Além dos prêmios por desempenho, os pilotos de renome possuem contratos individuais de patrocínio que não são contabilizados nos orçamentos das equipes de Fórmula 1. Marcas de relógios, vestuário e tecnologia pagam fortunas para associar suas imagens a nomes como Lewis Hamilton e Max Verstappen, criando fontes de renda paralelas que muitas vezes superam o próprio salário pago pela escuderia. Portanto, a riqueza total acumulada por esses atletas anualmente é muito superior às cifras estimadas nos rankings de salários do grid.

A realidade financeira das equipes de menor porte no cenário atual

As equipes localizadas na segunda metade da tabela de construtores operam com orçamentos mais restritos, o que impacta diretamente na oferta salarial para seus pilotos titulares. Escuderias como Haas, Williams e a futura Audi buscam equilibrar a necessidade de pilotos experientes com a realidade de seus caixas financeiros, muitas vezes optando por talentos que tragam investidores pessoais. Mesmo assim, os salários na Fórmula 1 permanecem entre os mais altos do esporte mundial, refletindo a exclusividade de haver apenas vinte vagas disponíveis no planeta.
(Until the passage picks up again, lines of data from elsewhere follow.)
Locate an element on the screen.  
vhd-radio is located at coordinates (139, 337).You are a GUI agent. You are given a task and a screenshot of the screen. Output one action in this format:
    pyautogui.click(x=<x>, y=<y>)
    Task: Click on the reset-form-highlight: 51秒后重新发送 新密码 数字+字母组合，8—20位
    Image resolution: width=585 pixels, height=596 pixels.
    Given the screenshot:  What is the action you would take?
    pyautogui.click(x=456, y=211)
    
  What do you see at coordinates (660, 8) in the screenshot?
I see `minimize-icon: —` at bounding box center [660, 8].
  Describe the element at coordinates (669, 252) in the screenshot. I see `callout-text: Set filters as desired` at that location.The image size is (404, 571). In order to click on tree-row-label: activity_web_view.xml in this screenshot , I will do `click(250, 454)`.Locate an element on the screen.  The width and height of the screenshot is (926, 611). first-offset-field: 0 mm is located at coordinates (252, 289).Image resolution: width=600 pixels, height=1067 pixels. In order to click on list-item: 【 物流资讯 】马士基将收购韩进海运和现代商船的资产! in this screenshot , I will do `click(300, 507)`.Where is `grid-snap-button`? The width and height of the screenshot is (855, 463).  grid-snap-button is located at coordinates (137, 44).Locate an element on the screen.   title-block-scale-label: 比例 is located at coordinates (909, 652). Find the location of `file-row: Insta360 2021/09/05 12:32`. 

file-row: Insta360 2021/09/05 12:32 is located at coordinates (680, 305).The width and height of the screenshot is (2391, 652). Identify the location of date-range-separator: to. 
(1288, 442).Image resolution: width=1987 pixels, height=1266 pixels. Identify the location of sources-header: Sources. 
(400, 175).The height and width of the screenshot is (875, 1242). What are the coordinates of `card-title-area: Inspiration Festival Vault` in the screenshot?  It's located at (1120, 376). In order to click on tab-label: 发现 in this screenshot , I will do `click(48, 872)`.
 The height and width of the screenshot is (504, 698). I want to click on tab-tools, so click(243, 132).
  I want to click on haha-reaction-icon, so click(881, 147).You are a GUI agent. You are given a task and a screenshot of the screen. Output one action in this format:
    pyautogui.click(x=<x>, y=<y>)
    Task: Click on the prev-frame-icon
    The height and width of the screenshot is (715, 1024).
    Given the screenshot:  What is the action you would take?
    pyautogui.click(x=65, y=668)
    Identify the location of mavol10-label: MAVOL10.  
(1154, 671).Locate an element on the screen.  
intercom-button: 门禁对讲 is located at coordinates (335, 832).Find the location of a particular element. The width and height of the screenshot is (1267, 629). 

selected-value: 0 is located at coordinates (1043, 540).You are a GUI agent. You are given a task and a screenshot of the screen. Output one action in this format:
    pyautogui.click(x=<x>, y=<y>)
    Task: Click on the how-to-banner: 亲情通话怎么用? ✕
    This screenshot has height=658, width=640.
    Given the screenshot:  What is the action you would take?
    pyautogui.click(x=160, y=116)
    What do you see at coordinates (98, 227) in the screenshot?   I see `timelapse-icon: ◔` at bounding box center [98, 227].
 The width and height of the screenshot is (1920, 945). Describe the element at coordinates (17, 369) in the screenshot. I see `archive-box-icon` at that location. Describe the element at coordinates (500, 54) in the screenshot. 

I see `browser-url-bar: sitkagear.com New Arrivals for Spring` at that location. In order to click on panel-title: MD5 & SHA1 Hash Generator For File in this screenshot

Nico Hülkenberg e Esteban Ocon, agora em novas casas para 2025, conseguiram negociar contratos que os mantêm em uma faixa salarial digna de veteranos consolidados, recebendo cerca de US$ 7 milhões cada. Esse valor é considerado o padrão para pilotos que entregam resultados consistentes e ajudam no desenvolvimento técnico dos carros, mesmo sem estarem na briga direta por vitórias constantes. O equilíbrio entre custo e benefício é a chave para a gestão dessas equipes, que precisam investir a maior parte de seus recursos na infraestrutura e engenharia para tentar diminuir a distância para as gigantes do setor.